Five years after the outbreak of the global financial crisis, labour markets remain deeply depressed. The number of unemployed will break the record in 2013. The International Labour Organization (ILO) has warned in a new report.
Global unemployment rose in 2012 after falling for two straight years and could further increase in 2013, the International Labour Organization (ILO) has warned in a new report.
A quarter of the increase in global unemployment in 2012 has been in the advanced economies, while three quarters has been through spillovers into other regions, with marked effects in developing economies in East Asia, South Asia and Sub Saharan Africa.
The number of unemployed worldwide rose by 4.2 million in 2012 to over 197 million, a 5.9 per cent unemployment rate, according to Global Employment Trends 2013.
“An uncertain economic outlook, and the inadequacy of policy to counter this, has weakened aggregate demand, holding back investment and hiring,” said ILO Director-General Guy Ryder. “This has prolonged the labour market slump in many countries, lowering job creation and increasing unemployment duration even in some countries that previously had low unemployment and dynamic labour markets.”
“Also, many of the new jobs require skills that jobseekers do not have,” he added. “Governments should step up efforts to support skills and retraining activities in order to address such mismatches which particularly affect young people.”

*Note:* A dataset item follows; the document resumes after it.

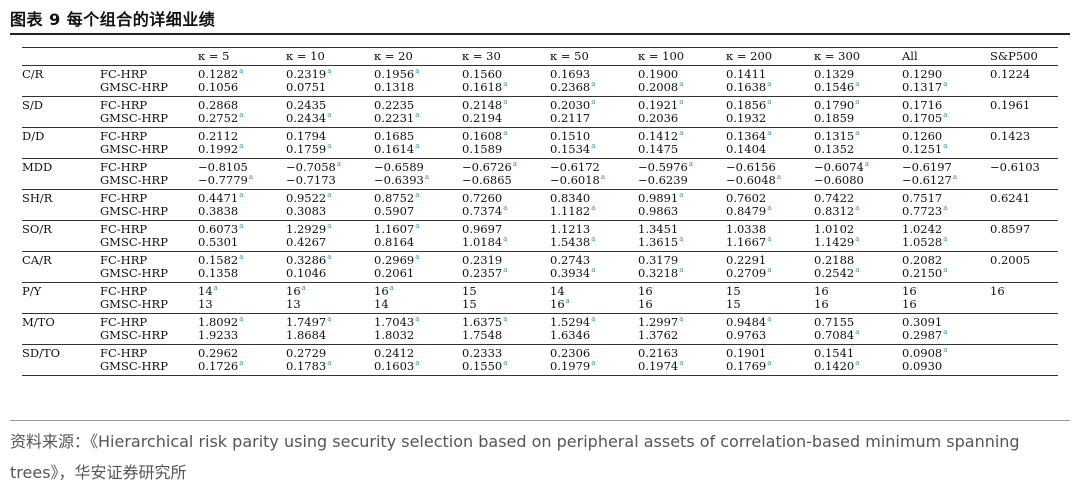 This screenshot has width=1080, height=488. What do you see at coordinates (946, 198) in the screenshot?
I see `value-cell: 0.7517` at bounding box center [946, 198].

The report shows that global working poverty continues to drop, but at a slower rate than before the crisis.
A middle-income working class is rising in the emerging world, which could provide additional stimulus for the global economy. But for the moment their purchasing power cannot compensate for slow growth in advanced countries.
MID-TERM GLOOM, PARTICULARLY FOR YOUTH
Looking at the medium-term, the forecast global economic recovery is not expected to be strong enough to bring down unemployment quickly, and the number of jobseekers is expected to rise to more than 210 million over the next five years.
The labour market situation remains particularly bleak for the world’s youth, with almost 74 million people in the 15 to 24 age group unemployed around the world – a 12.6 per cent youth unemployment rate.
Of particular concern is the fact that more and more young people experience long-term unemployment. Some 35 per cent of unemployed youth in advanced economies have been out of a job for six months or longer. As a consequence, increasing numbers of young people are getting discouraged and leaving the labour market.
Experiencing such long spells of unemployment or dropping out from the labour market early on in the career hurts long-term prospects. It erodes professional and social skills and prevents young people from gaining on-the-job experience.
Regional differences in youth unemployment are likely to grow. The situation is expected to improve slightly in developed economies over the next five years, but youth unemployment is expected to rise in emerging economies in Eastern Europe, East and South-East Asia and the Middle East.
Ryder stressed that policy makers must find coordinated answers to the crisis.
“The global nature of the crisis means countries cannot resolve its impact individually and with domestic measures only,” he said. “The high uncertainty, which is holding off investments and job creation, will not recede if countries come up with conflicting solutions.”
The report said policy makers should also address three interrelated issues: coordinating action to support aggregate demand, in particular through public investment while private investment is shy; addressing rising labour market mismatch problems through training and re-skilling programmes; and focussing action on youth joblessness.
Schemes that guarantee employment or training for targeted groups of young people have proven to be successful in some European countries. And they are affordable.
“The costs of inactivity, of allowing long-term unemployment to grow and young people to disconnect further from society, would be far higher,” said Ryder.